I Can’t Believe He Shot A Rabbit!
I cannot believe he actually did it! He shot a rabbit!
As my husband came in from working outside this evening he said to me, “You wanna try some rabbit meat?” I said, “Uhhh (hesitating), Why? Do you have some?” I thought maybe somebody had given him some to try. He said, “No. But there are two rabbits out in the yard right now, and I’m about to shoot one.” I was like Yeah, right. Thinking he was joking I said, “Well, if you shoot it, you’re eating it!”
He went into the bedroom and came out with my shotgun. I said, “You’re gonna shoot it with that? You’re going to blow it’s head off!” He just said, “Nah,” as he stepped outside. Whatever! I went about my mommy business. A few minutes later he was inside again, sitting in the living room reading his survival guide book.
From another room I could hear him gasping in horror. I called, “What?” wondering what was so grotesque, figuring he was reading about how to skin a rabbit. He said, “It says to cut the fur at the belly, being careful not to puncture it’s stomach, and then using my thumbs pull the skin off…” then I heard him say something about twisting the rabbits head off.
Laughing at his horror, when just a minute ago he was all about skinning his first rabbit, I said, “See, if you shoot a rabbit, you’re gonna have to skin it. You’re not killing it for nothing, you have to eat it!” He said, “I already shot one.” No way. I quickly accused him of lying. I totally did not believe him. But he insisted that it was laying out in the yard. Oh my goodness!
My husband went on to say, “I think I can just put it in boiling water and the skin will come off.” To which I immediately replied, “You are NOT putting a hairy rabbit in my pot!” Then I laughed at his idea and added, “Jerry, it’s not like putting a chicken in boiling water to pluck it’s feathers, the skin won’t just peal off! You’re supposed to put it in boiling water after you skin it!” He was sure he could just boil it.
It really was quite a humorous scene. Two city kids, trying to figure out how to skin and cook a rabbit. As he went back outside I joked, ” Have fun popping it’s head off!” After a minute, I peeked out the back window to see what he was doing. I laughed aloud as I watched him. He was aimlessly wandering the backyard, holding the dead rabbit by it’s hind legs. I stuck my head out the door, and when he saw me he looked lost as he said, “I’m supposed to hang it up somewhere so I can skin it.” There was nowhere to hang it.

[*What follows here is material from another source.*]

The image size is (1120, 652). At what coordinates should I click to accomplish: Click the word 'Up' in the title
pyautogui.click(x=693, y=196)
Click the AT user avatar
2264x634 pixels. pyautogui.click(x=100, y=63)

I laughed again and said, “That’s why you’re supposed to read the directions before jumping into a project!” (Something I tease him about not doing all the time!) Then all of a sudden he jumped and yelled out, “Fleas! It’s got fleas!!” and he quickly dropped the rabbit and hopped back, brushing his sleeve and shirt off.
What a crack up!! This was too funny.
He came back inside, and decided to call a friend of ours who hunts. “Steve… how do you skin a rabbit? I just shot one in my backyard.” Steve was kind enough to offer help. So, my husband put the flea ridden varmint in a trash bag, and drove up the road to our friend’s house so he could show poor Jerry what to do.

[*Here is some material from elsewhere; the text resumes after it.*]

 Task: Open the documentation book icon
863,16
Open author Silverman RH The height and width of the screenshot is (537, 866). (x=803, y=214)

A little while later, Jerry came home with a ziploc bag of rabbit meat. Steve did all of the work, Jerry just watched and learned. Lucky for Jerry (he later admitted to me that he didn’t think he could gut one himself). He asked me if I was going to eat any of it. I said, “No way! It might have some disease or something.” He teased me, “You’ll never make it if we ever have to live off the land.” To which I replied, “We have food in the fridge right now. If I was starving, I’d eat a rabbit. But I’m not starving!” I looked at it in the bag, still a whole body, just without fur, feet or a head. Gross. It still looked like a rabbit. And I could see all of the tiny holes in it’s flesh from the shotgun shell. He told me that the shell pieces would come out while soaking, and if not, we could just spit them out if we bite into any. No thank you!
Jerry explained to me that Steve told him to soak the rabbit in salt water overnight to get the blood to drain out. Then tomorrow he will boil it to kill any bacteria, and fry it up like chicken. It’s supposed to be the best tasting meat… so we’ve heard. I’ll let Jerry do the testing though! If he doesn’t die from eating it, I might try the next one.